Best Practice #2: Skin-to-Skin Contact
Immediate and uninterrupted skin-to-skin contact between mother and baby during the third stage promotes physiological placental separation through natural oxytocin release. Recent research indicates that this practice not only facilitates third stage labor but also improves neonatal adaptation, stabilizes vital signs, and promotes successful initiation of breastfeeding.
Best Practice #3: Individualized Third Stage Management
Current evidence supports an individualized approach to third stage management based on risk assessment. While active management (with uterotonics) remains standard in many settings, physiological management may be appropriate for low-risk women who prefer this approach. Hybrid approaches are gaining recognition, combining elements of both methods such as delayed cord clamping with oxytocin administration after placental delivery.

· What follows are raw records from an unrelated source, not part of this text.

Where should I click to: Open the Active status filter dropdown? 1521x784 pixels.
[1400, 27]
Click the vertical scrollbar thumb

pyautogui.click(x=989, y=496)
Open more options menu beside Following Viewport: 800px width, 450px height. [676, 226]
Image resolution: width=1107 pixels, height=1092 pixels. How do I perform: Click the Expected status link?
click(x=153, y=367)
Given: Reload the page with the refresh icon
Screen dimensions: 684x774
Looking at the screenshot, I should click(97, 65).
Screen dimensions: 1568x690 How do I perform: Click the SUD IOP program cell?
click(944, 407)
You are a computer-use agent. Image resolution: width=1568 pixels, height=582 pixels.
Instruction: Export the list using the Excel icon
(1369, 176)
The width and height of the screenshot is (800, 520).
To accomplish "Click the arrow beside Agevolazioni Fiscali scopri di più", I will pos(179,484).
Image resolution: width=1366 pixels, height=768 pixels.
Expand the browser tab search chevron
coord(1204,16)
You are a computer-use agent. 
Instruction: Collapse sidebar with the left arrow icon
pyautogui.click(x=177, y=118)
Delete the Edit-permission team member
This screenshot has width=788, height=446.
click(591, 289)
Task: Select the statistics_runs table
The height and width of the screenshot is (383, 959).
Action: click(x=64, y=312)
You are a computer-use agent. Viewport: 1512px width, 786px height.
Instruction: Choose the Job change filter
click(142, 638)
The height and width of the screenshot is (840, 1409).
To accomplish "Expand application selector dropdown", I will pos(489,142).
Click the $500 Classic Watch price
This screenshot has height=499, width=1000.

Complications & Nursing Interventions
Despite physiological mechanisms ensuring successful placental separation and expulsion, complications can occur. Nurses should be prepared to identify and manage these situations:
Complication | Signs/Symptoms | Nursing Interventions |
---|---|---|
Retained Placenta | No signs of separation after 30 minutes; incomplete delivery of placenta | Monitor vital signs; prepare for manual removal; anticipate oxytocic medication |
Postpartum Hemorrhage | Blood loss >500mL; continued heavy bleeding; uterine atony | Fundal massage; initiate emergency protocols; administer uterotonics as ordered |
Placenta Accreta Spectrum | Placenta fails to separate due to abnormal attachment | Anticipate surgical intervention; prepare for potential massive transfusion |
Uterine Inversion | Uterus turns inside out; severe pain; hemorrhage | Immediate recognition; call for help; attempt manual replacement; fluid resuscitation |
Key Concept: The most common cause of postpartum hemorrhage is uterine atony, which occurs when the uterus fails to contract adequately after placental separation. Prompt recognition and treatment are essential to prevent complications.
Memory Aid: “The 4 Ts of Hemorrhage”
Tone: Uterine atony (most common)
Tissue: Retained placental tissue
Trauma: Lacerations, hematomas
Thrombin: Coagulation disorders
Summary
Understanding the physiological processes of placental separation and expulsion is essential for nursing care during the third stage of labor. By recognizing normal mechanisms, maintaining homeostasis, and implementing evidence-based practices, nurses can facilitate a safe transition through this critical period while being prepared to identify and respond to potential complications.
Remember: The key to successful management of placental separation is allowing physiological processes to occur while maintaining vigilant observation for deviations from normal patterns that may indicate complications requiring intervention.